There’s a brain-based reason for our fascination, but that’s a subject for another post. Today I want to talk about the power of stories to help us shift our internal balance of darkness and light.
Do a mental check-in right now. On a scale of 1 to 10, if 1 means you feel content and secure and 10 means you’re teetering on the edge of a meltdown, how uneasy do you feel? How short is your fuse? How well do you sleep? How much do anxiety or depression crowd your day?
Do you wish your “sleepless number” were different? Would you and the world be better off if it were different?
Distress isn't all bad. If we’re never distressed, we’re not paying attention. Our own or others’ pain is designed to help us focus and take action, and sometimes it does and we do. But much of our suffering is self-inflicted and unnecessary. Subjecting ourselves to too many miserable stories doesn’t motivate - it paralyzes. On the other hand, stories of courage, triumph, or plain old silliness lift our hearts and remind us of who and where we want to be.
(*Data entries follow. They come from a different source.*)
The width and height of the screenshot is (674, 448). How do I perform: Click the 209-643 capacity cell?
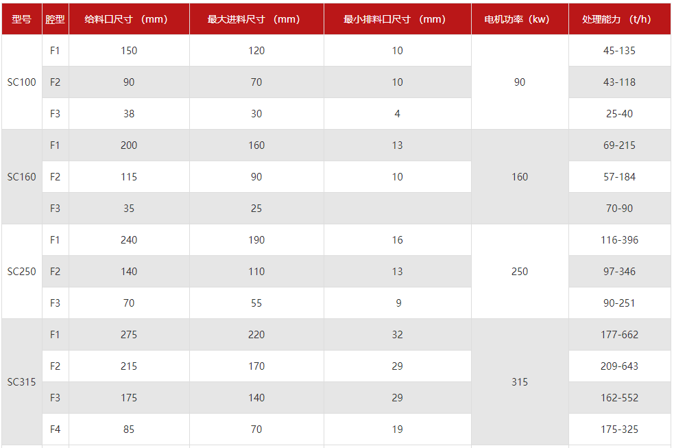pos(620,366)
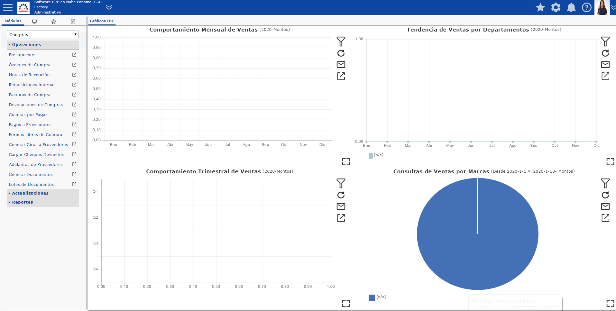Toggle the [n/a] legend of the pie chart
The width and height of the screenshot is (616, 311).
coord(377,297)
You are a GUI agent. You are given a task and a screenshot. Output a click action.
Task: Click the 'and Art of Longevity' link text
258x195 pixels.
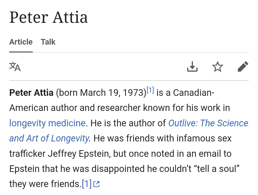point(49,138)
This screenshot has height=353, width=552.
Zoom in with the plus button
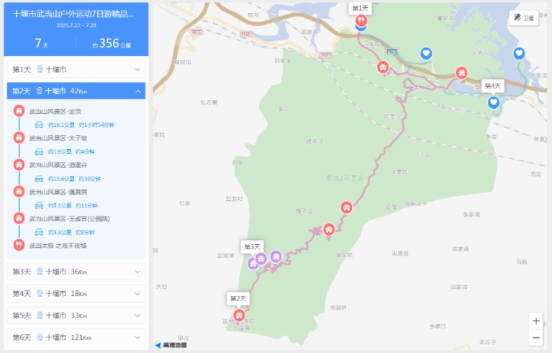[535, 321]

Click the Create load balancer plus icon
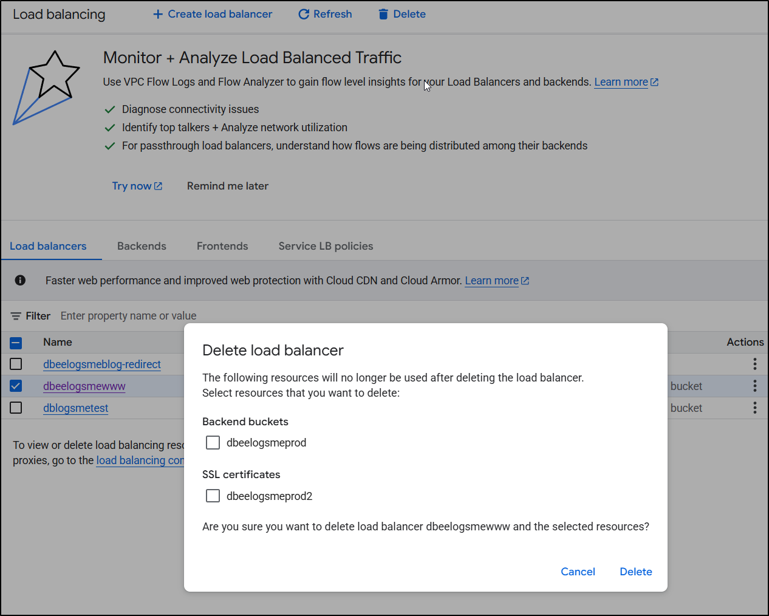(x=158, y=14)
Stories can be big or small. They can tell of Good Samaritans saving neighbors from a hurricane’s devastation or a dog helping a child learn to read. It can be the story of the original Good Samaritan or of an elderly person with a contagious enthusiasm for life. Stories can tell of a middle schooler’s kindness to another child who is often left out or of someone living well in the face of a life-threatening diagnosis.
If your “sleepless number” was higher than you’d like, there’s a good chance unsettling stories are contributing. These can be stories you read, stories people tell you, stories you tell yourself.
We can notice which stories occupy our attention and learn to be more selective. We can take steps to limit our exposure to terrible news stories and decide to pay attention to stories that inspire us and lift our spirits. Good stories are everywhere - in the news, in the Bible, in our family histories, on youtube, in our everyday conversations.
We can also help the children in our lives find stories deserving of their attention. I grew up reading the lives of the saints. Those stories were pretty heavily weighted toward virgins and martyrs, and I didn’t really want to be either in the long run. But every blessed one of them demonstrated confidence in God and courage under fire, and those qualities I did and do want. We can find better stories than the ones popularly offered to our young people.
I started this blog partly because the cynical, angry stories were getting me down. While we’re not called to insulate ourselves from the world’s suffering, we are called to preserve our capacity to respond to it. Stories matter. The right stories go a long way.
Collect them. Replay them. Share them. There’s so much goodness out there. Someone needs the story you have to share.